If you read this blog more comprehensively, you would find discussions of a Supreme Court decision where SCOTUS found that that auditors “certify” the financial statements of the companies they audit. Certify as to the accuracy of the numbers is a fair way to look at that decision.
I think that knowing the judicial interpretations of the highest court in the land, as it pertains to auditing in the USA, is a significant part of Auditing 101. Don’t you? Maybe u r not such an auditor expert after all? LOL
— Tenacious T.
Slam dunk huh?
Just twittered what I’ve seen on the wires, including this story. Looks lie judge made a decision on the punitive damages case, which has a “gross negligence” requirement. I’m very surprised given the testimony. We’ll see what happens on the general loss portion. Looks like this lawyer has some homework to do before he takes on KPMG International. I am hoping for an interview to fill in the blanks later on what happened.
Unfortunately this is all part of the distruction of a good firm led astray by management that was too focused on service $ and not on quality control. Recently the former chairman of the firm has been indicted on charges stemming from the sale of tax shelters to wealthy individuals, which the government is alleging were bogus. The international firms of the large accounting organizations , are established to try to coordinate the joint activities of member firms throughout the world and to give clients who operate in more than one country a place to go for accounting and auditing services. To hold the international members liable ( since the international umbrella organizations don’t have much in the way of assets themselves) would open up a pandors box which would result in the potential split up of these organizations in a way which would not be in the interest of the business community and the public in general.

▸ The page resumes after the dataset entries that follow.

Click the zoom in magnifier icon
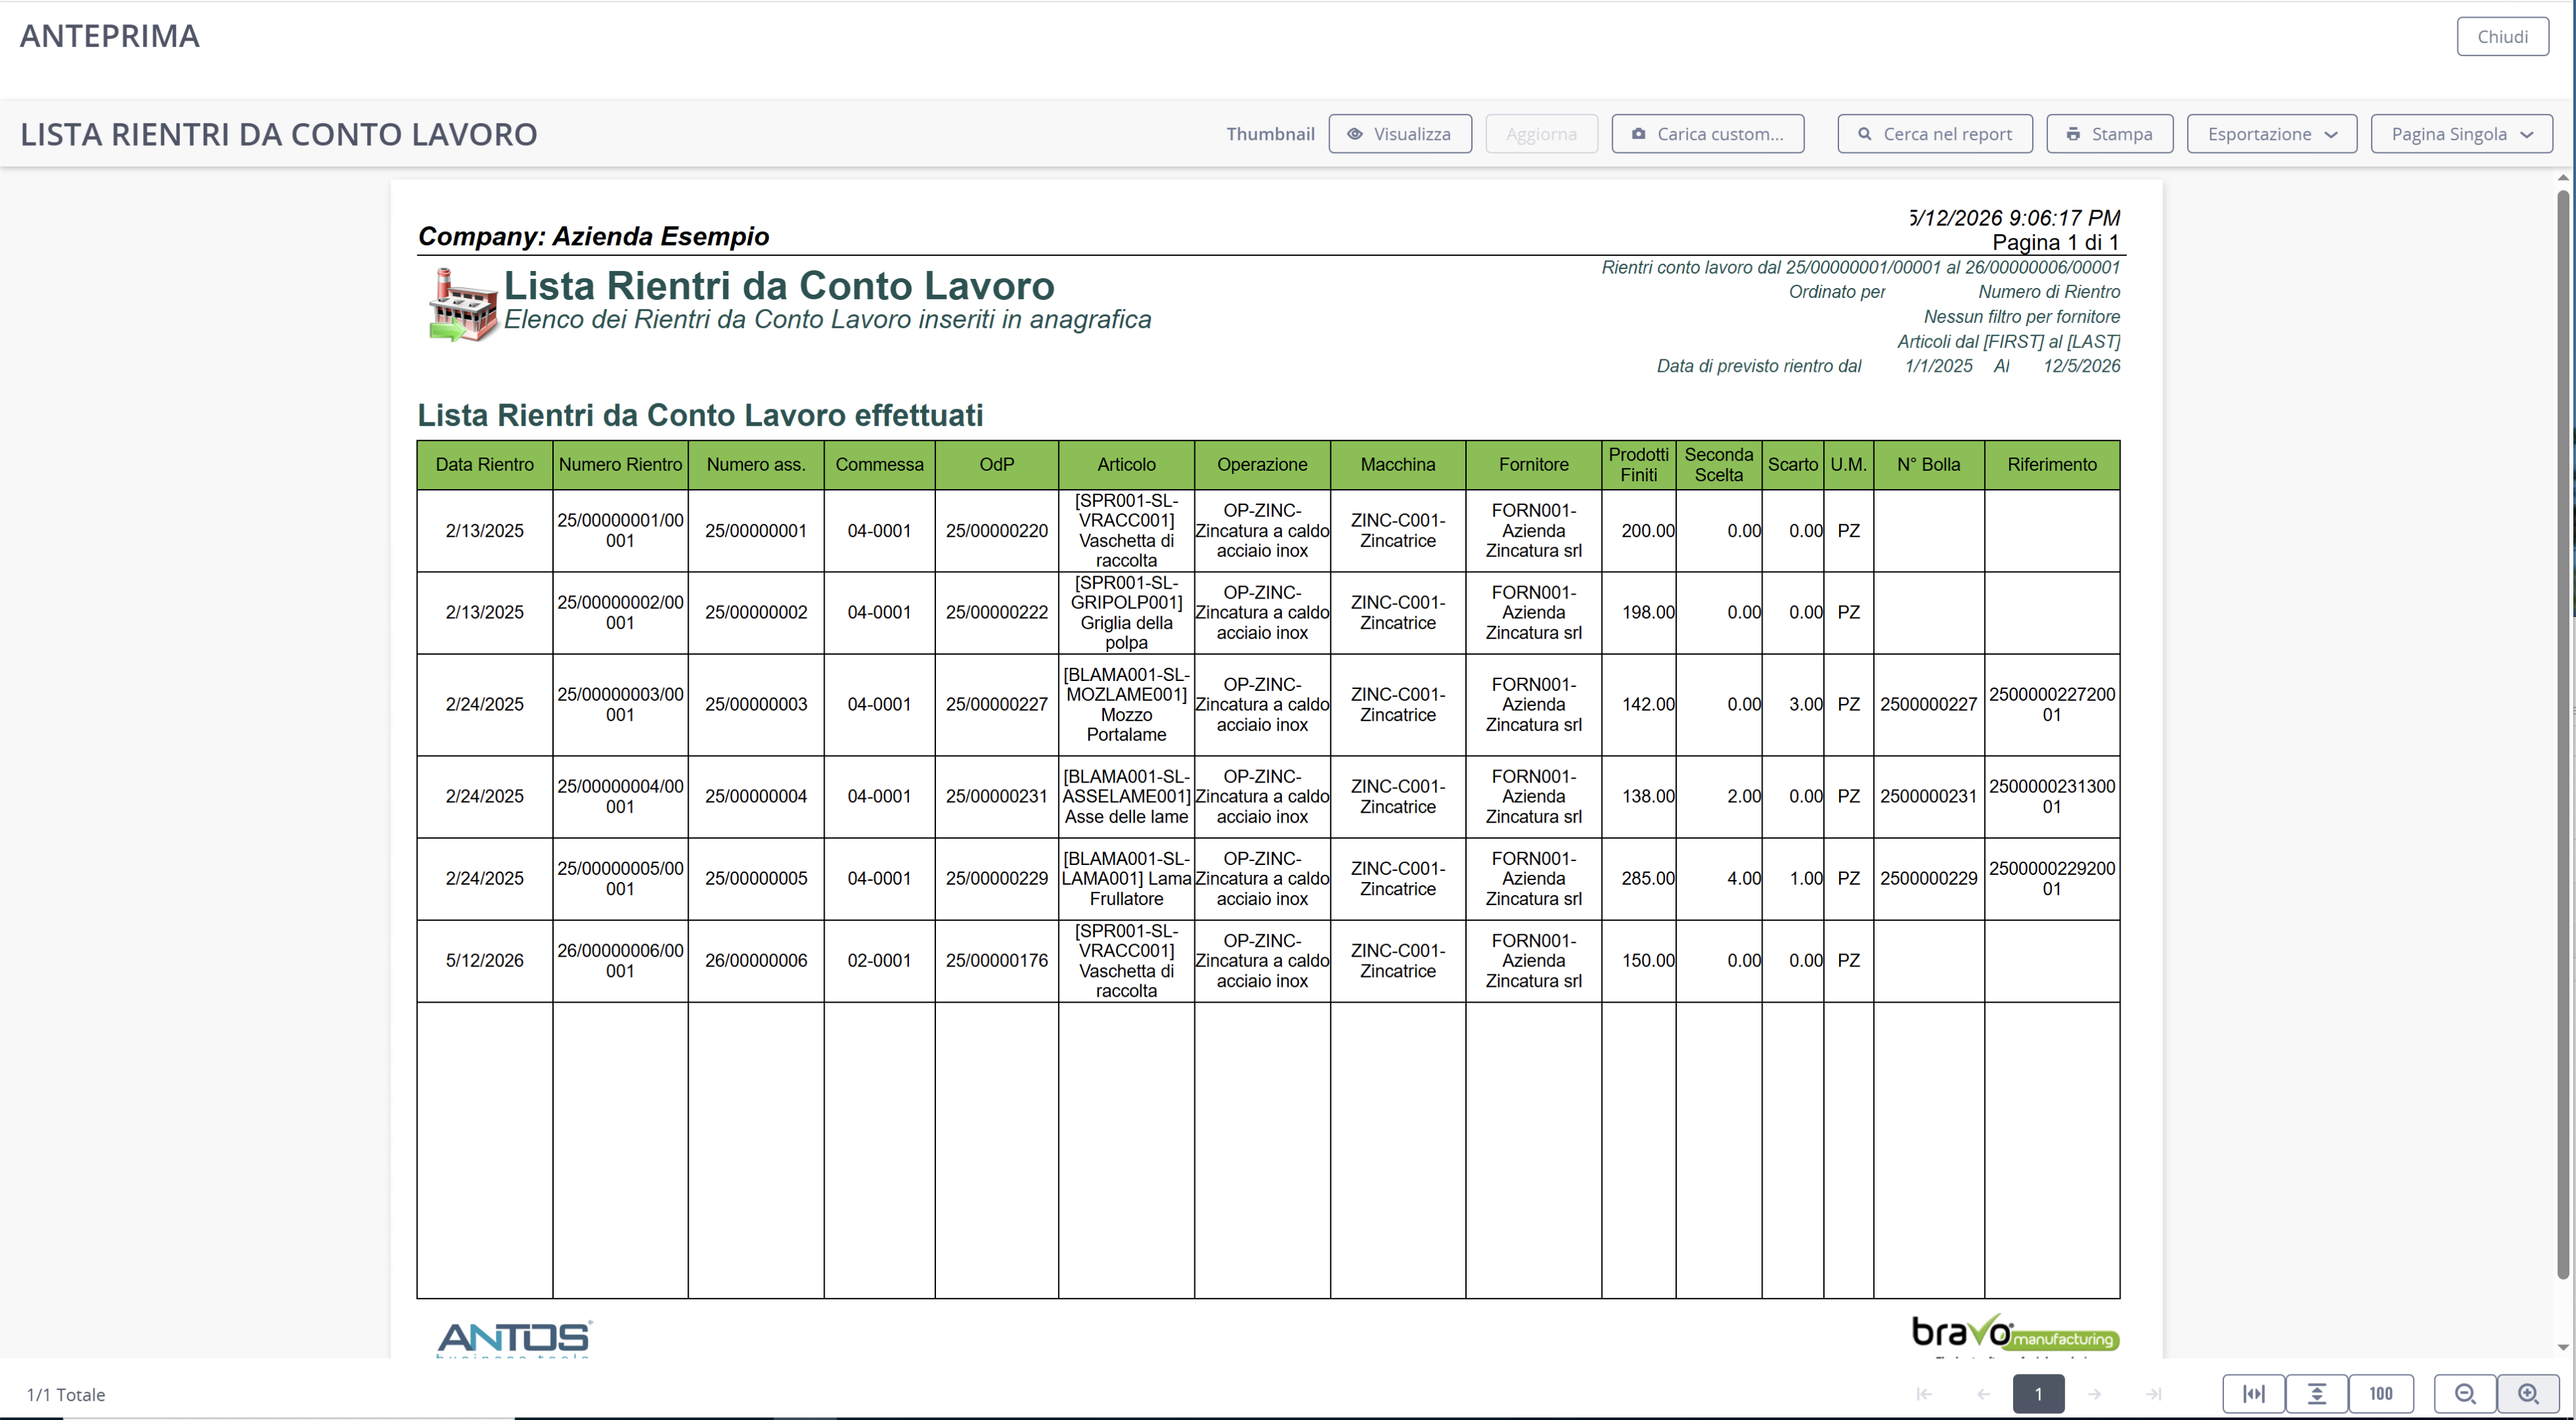 [x=2528, y=1394]
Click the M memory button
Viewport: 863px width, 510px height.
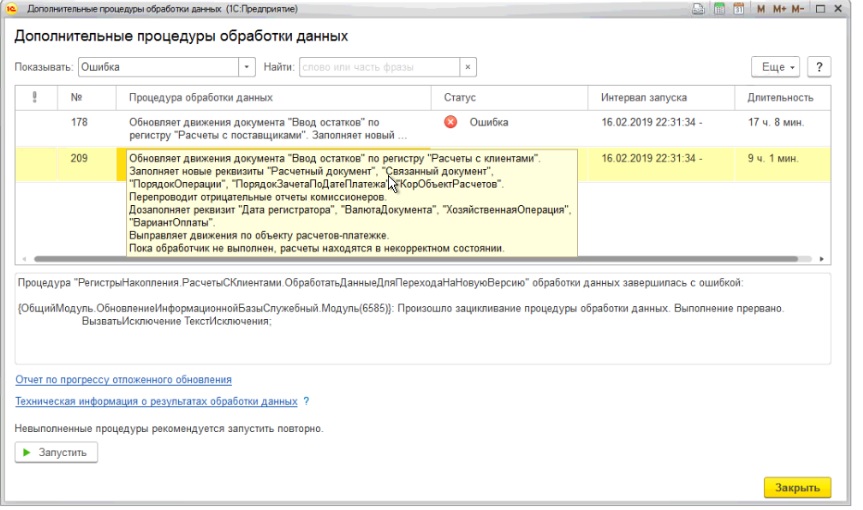click(x=760, y=8)
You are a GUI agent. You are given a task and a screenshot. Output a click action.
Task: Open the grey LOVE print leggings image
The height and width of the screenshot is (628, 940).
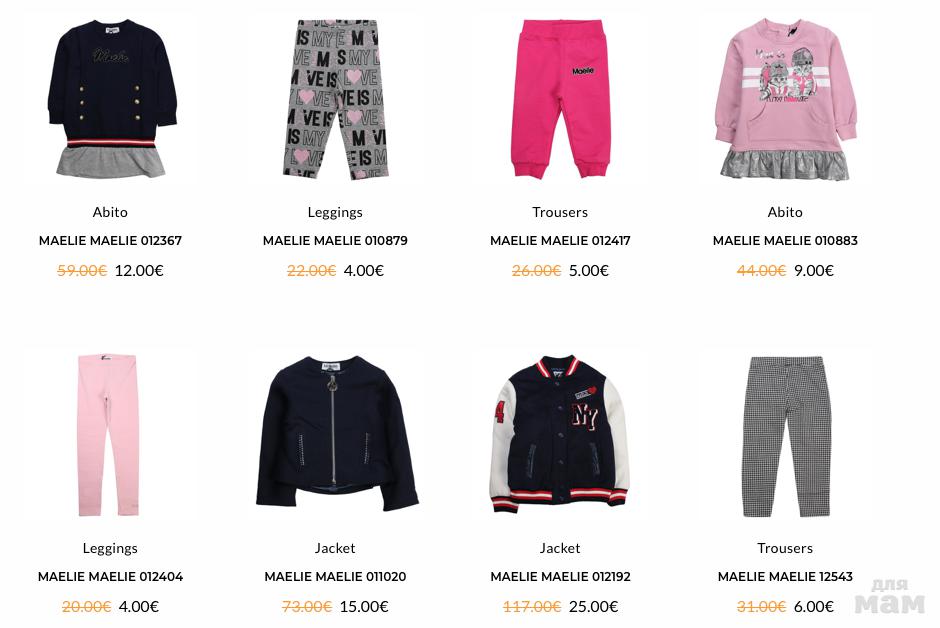[x=335, y=99]
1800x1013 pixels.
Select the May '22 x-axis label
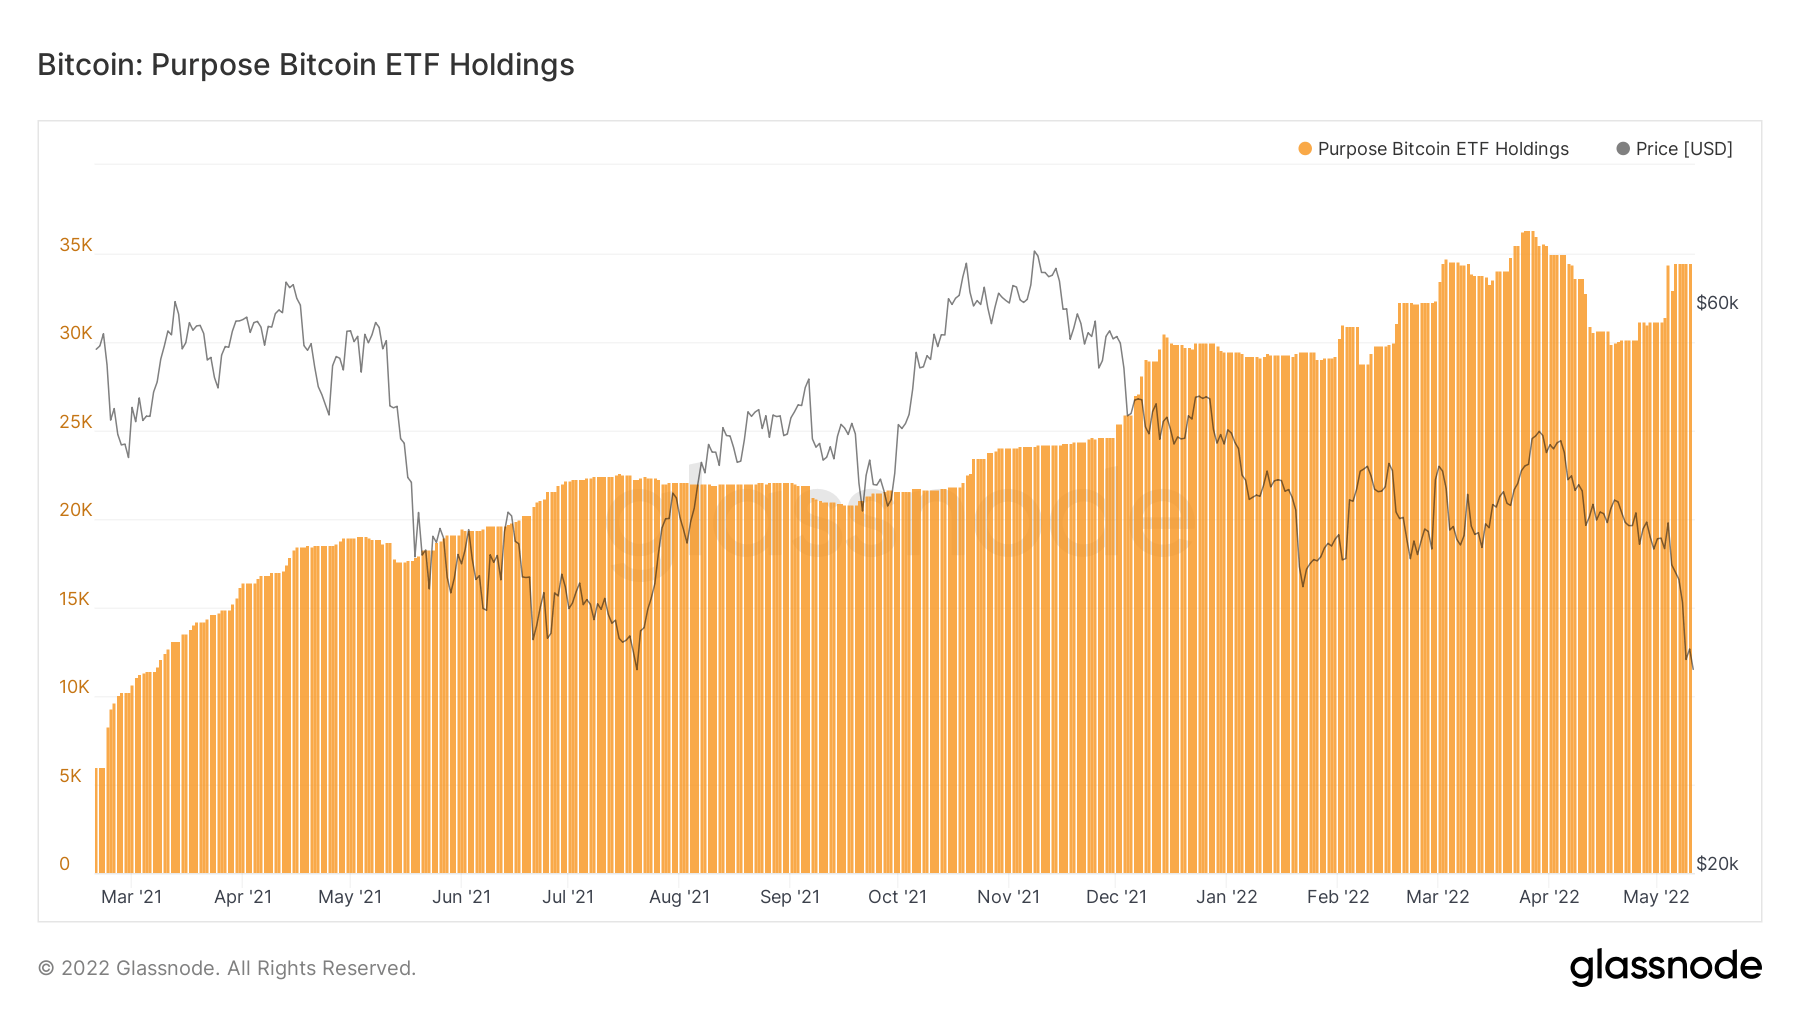tap(1655, 897)
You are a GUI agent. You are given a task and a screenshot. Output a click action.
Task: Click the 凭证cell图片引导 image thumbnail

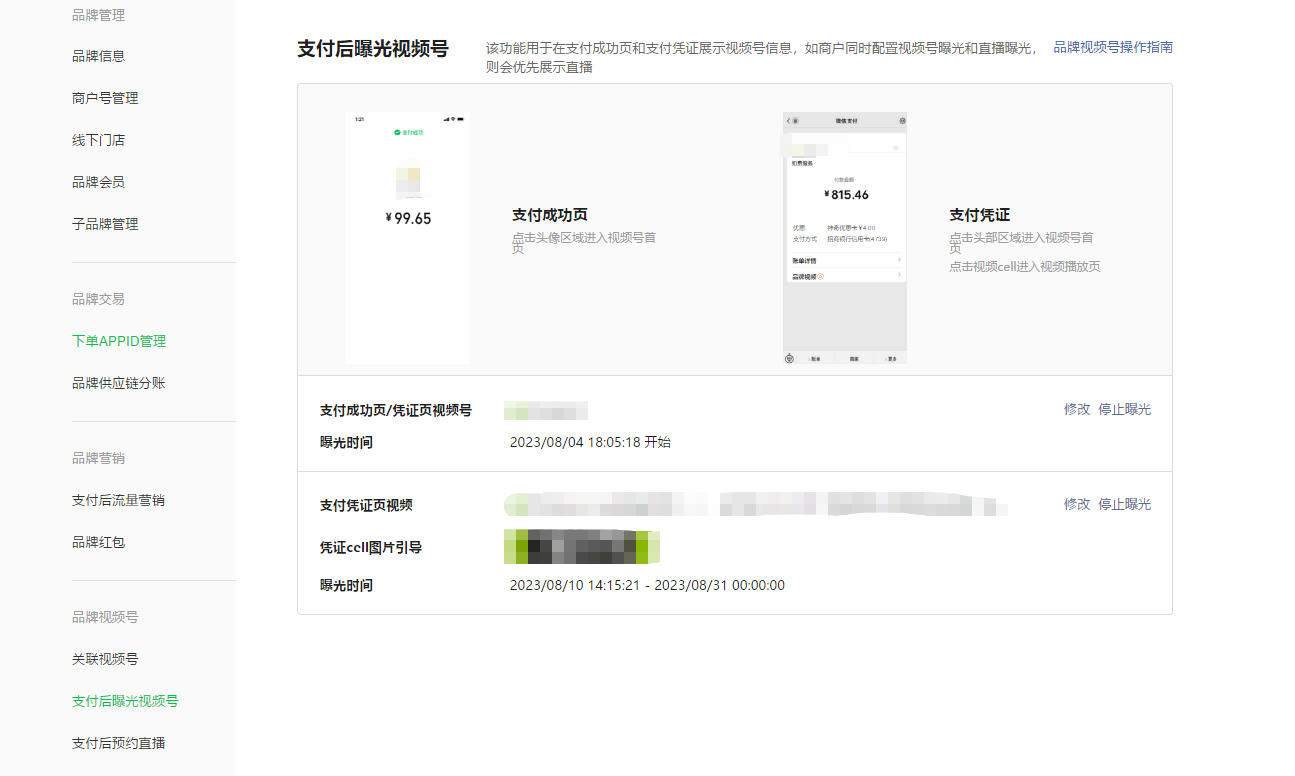(582, 547)
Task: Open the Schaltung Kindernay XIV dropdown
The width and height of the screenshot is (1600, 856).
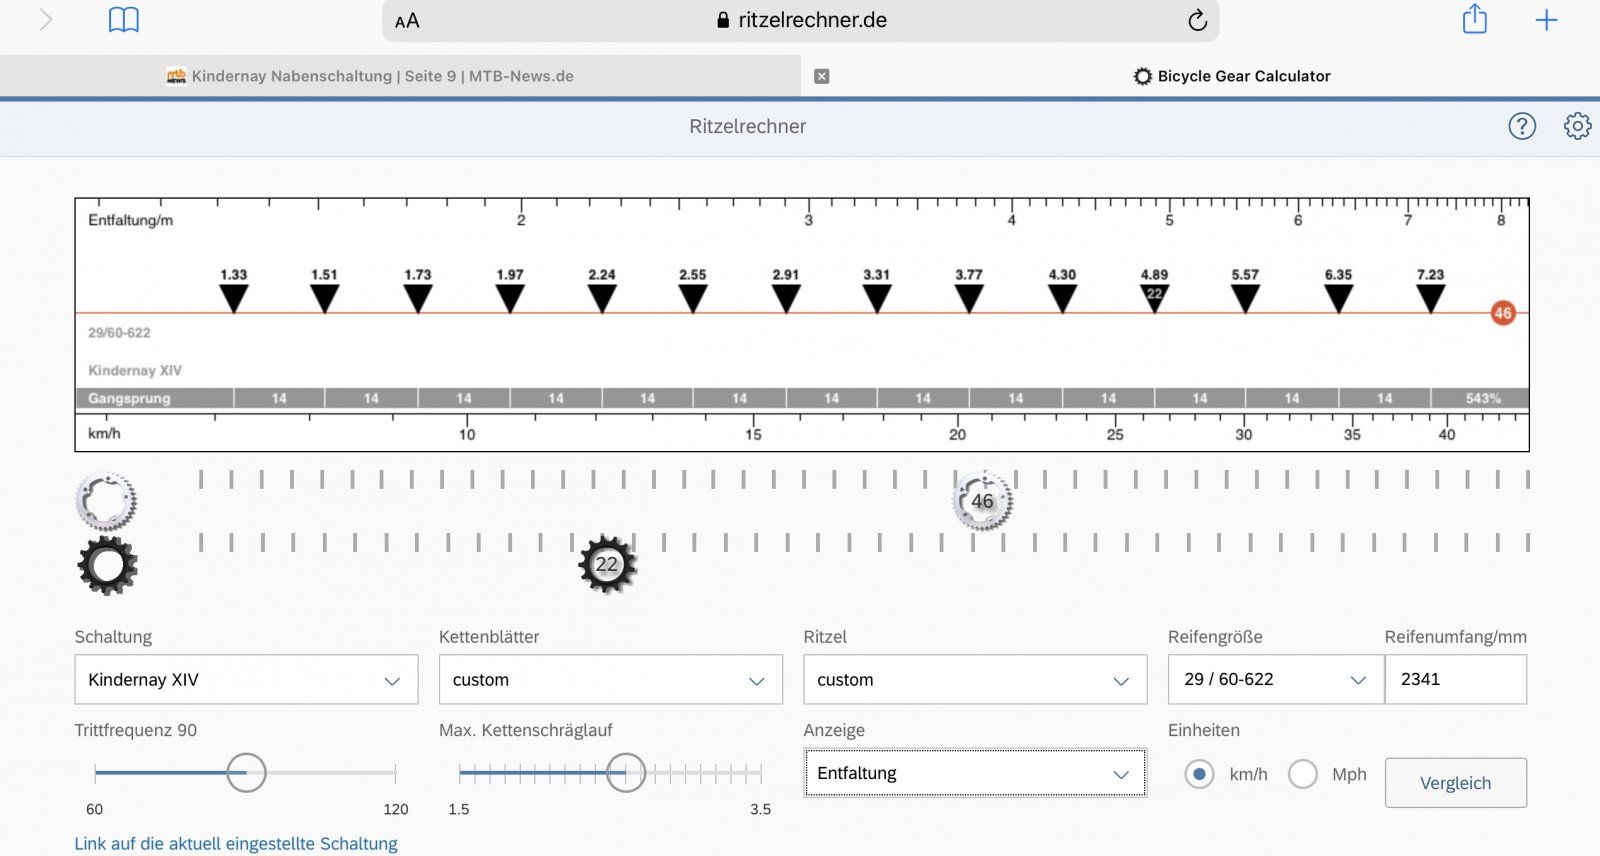Action: pos(246,680)
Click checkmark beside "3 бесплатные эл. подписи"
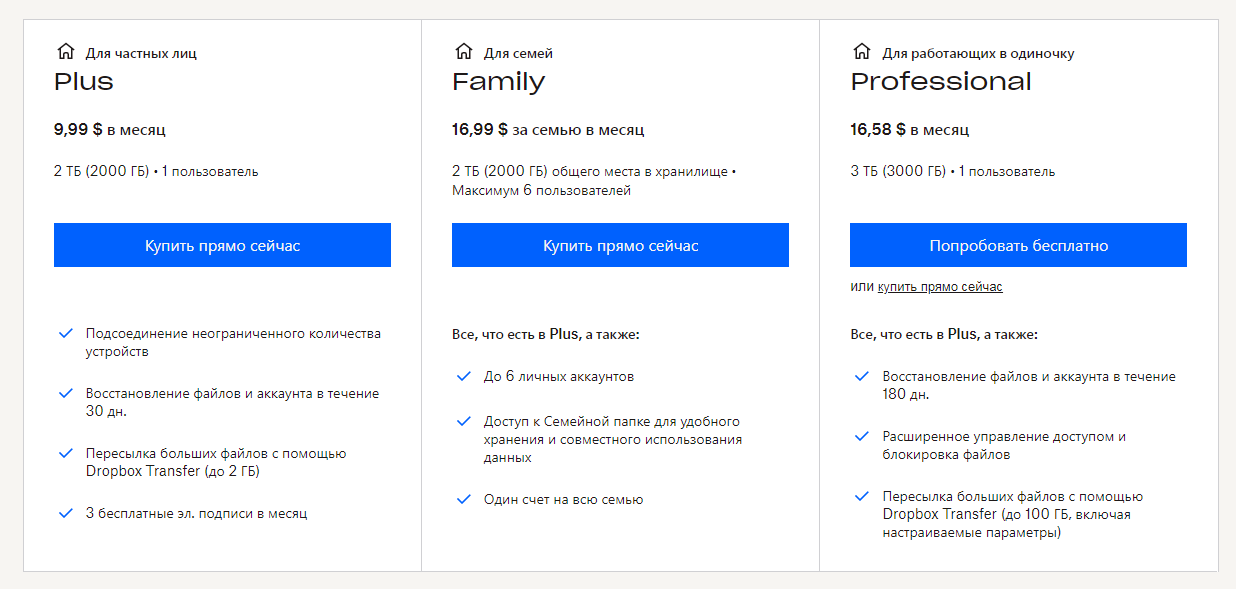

FM – Looks like you couldn’t have been more wrong. Thomas wasn’t on a roll….and he lost. Nice prediction.
@fm – As a general rule of thumb, when preparing for a jury trial, it should be assumed that the jurors have an education level of about a 12 year old. The wedding planner metaphor may work well as it is something that people can relate to. Things that are obvious to you and worth academic and intellectual discussion/debate must be reduced to this level in court because the average person isn’t that bright or familiar with the industry.